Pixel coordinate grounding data
-----

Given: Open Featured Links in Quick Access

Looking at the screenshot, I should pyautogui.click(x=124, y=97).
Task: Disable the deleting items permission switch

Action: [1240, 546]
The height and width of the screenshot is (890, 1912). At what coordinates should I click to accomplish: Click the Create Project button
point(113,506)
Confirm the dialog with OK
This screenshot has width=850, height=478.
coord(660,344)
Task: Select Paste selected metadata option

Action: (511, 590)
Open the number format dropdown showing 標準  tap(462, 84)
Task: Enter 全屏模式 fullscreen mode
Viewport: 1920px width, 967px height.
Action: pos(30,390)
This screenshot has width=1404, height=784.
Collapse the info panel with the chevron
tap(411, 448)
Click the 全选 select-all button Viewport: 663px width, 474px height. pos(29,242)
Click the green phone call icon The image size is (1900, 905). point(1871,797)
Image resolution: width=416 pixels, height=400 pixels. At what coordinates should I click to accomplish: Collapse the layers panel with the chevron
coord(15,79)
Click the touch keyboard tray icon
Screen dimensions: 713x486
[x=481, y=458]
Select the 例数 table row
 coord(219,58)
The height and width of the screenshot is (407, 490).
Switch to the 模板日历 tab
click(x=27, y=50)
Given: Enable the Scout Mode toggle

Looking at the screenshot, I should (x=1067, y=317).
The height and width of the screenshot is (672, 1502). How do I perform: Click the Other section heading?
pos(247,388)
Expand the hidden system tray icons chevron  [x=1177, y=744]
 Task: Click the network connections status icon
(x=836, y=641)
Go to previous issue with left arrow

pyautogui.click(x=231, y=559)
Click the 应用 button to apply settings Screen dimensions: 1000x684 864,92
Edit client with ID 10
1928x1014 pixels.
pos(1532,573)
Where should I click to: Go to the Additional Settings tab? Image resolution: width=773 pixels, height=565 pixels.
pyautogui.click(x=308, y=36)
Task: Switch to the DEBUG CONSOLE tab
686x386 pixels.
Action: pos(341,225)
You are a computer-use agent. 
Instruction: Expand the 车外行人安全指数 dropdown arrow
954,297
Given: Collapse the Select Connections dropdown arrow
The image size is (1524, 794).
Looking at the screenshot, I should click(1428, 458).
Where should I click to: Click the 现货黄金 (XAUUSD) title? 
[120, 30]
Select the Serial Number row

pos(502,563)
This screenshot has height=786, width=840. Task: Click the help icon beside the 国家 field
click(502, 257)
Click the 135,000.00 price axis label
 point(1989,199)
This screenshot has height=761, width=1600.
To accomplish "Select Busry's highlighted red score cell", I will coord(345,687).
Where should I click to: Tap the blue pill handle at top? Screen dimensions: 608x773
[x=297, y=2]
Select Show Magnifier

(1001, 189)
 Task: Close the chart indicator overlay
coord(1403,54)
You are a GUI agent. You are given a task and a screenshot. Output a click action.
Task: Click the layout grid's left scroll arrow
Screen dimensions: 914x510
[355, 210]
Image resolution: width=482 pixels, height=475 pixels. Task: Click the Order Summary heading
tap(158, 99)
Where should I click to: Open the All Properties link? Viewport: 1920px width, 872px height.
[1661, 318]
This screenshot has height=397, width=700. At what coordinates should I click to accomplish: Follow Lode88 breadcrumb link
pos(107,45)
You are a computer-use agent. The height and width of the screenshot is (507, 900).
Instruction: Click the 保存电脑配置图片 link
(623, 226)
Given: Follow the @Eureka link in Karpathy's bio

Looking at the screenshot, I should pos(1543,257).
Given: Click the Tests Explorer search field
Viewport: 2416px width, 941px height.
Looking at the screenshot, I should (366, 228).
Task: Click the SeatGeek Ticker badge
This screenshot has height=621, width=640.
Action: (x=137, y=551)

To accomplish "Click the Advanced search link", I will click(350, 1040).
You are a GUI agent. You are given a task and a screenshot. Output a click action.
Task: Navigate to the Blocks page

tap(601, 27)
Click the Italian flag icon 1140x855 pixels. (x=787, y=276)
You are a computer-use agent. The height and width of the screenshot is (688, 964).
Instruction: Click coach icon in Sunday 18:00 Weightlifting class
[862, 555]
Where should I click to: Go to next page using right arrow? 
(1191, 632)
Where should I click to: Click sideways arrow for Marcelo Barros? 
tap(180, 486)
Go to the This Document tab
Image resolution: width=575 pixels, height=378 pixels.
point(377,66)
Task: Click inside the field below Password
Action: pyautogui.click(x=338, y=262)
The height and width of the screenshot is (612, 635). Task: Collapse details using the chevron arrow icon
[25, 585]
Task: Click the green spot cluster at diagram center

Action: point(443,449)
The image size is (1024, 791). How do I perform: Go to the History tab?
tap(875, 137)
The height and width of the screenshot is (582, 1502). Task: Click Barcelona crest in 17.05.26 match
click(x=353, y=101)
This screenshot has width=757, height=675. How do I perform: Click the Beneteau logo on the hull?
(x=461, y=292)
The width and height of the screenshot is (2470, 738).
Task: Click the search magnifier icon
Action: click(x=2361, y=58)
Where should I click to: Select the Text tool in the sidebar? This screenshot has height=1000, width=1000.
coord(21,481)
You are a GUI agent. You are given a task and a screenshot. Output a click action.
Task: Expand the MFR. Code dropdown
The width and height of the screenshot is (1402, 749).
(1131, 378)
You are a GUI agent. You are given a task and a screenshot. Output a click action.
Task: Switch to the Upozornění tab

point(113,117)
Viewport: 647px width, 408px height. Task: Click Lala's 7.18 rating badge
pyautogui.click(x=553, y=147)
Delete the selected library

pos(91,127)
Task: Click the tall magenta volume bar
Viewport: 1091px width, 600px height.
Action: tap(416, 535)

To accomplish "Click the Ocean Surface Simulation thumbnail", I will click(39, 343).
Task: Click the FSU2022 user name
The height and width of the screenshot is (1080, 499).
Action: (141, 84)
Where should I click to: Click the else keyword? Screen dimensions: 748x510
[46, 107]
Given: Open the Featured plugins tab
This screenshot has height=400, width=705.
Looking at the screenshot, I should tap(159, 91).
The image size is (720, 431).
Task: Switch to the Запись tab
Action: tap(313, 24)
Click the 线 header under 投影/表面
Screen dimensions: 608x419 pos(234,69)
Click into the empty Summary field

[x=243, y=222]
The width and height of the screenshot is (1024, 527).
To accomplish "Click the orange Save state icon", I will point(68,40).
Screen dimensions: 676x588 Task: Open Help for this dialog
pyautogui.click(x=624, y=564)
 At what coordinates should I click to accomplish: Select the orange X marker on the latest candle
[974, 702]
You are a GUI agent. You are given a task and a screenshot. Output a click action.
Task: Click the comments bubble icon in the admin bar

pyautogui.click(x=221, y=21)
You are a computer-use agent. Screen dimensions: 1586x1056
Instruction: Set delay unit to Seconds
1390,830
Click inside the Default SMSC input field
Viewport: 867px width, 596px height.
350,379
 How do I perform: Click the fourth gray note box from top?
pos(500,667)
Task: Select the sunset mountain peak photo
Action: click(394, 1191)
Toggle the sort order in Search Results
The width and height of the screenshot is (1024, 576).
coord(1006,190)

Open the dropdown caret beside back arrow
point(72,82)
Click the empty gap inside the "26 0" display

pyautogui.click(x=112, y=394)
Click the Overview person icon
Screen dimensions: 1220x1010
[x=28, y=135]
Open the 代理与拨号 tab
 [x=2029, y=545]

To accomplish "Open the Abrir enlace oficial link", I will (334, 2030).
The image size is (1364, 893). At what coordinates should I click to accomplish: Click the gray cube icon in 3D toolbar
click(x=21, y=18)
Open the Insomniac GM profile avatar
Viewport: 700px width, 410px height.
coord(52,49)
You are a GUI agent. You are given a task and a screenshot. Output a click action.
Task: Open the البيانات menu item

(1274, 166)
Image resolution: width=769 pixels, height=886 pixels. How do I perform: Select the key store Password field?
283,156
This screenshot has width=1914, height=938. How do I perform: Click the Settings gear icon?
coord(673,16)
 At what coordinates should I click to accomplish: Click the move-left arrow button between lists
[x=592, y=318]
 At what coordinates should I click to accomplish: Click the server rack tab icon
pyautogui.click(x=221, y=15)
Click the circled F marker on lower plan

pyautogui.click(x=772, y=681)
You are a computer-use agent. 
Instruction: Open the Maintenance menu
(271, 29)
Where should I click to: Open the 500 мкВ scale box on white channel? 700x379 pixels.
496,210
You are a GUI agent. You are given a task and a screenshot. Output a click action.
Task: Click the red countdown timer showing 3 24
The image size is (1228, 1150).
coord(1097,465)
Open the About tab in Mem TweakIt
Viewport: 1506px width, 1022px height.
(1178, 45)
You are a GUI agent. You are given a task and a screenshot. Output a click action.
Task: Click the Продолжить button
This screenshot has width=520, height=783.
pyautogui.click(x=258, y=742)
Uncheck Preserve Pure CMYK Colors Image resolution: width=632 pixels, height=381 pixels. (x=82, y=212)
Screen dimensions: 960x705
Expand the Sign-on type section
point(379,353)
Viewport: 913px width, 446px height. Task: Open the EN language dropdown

-----

Scan the records above for the word "will". Copy each line that has it.

To accomplish "Select Busry's highlighted red score cell", I will coord(345,687).
To accomplish "Click the Advanced search link", I will click(350, 1040).
To accomplish "Click the Ocean Surface Simulation thumbnail", I will click(39, 343).
To accomplish "Click the orange Save state icon", I will point(68,40).
To accomplish "Open the Abrir enlace oficial link", I will (334, 2030).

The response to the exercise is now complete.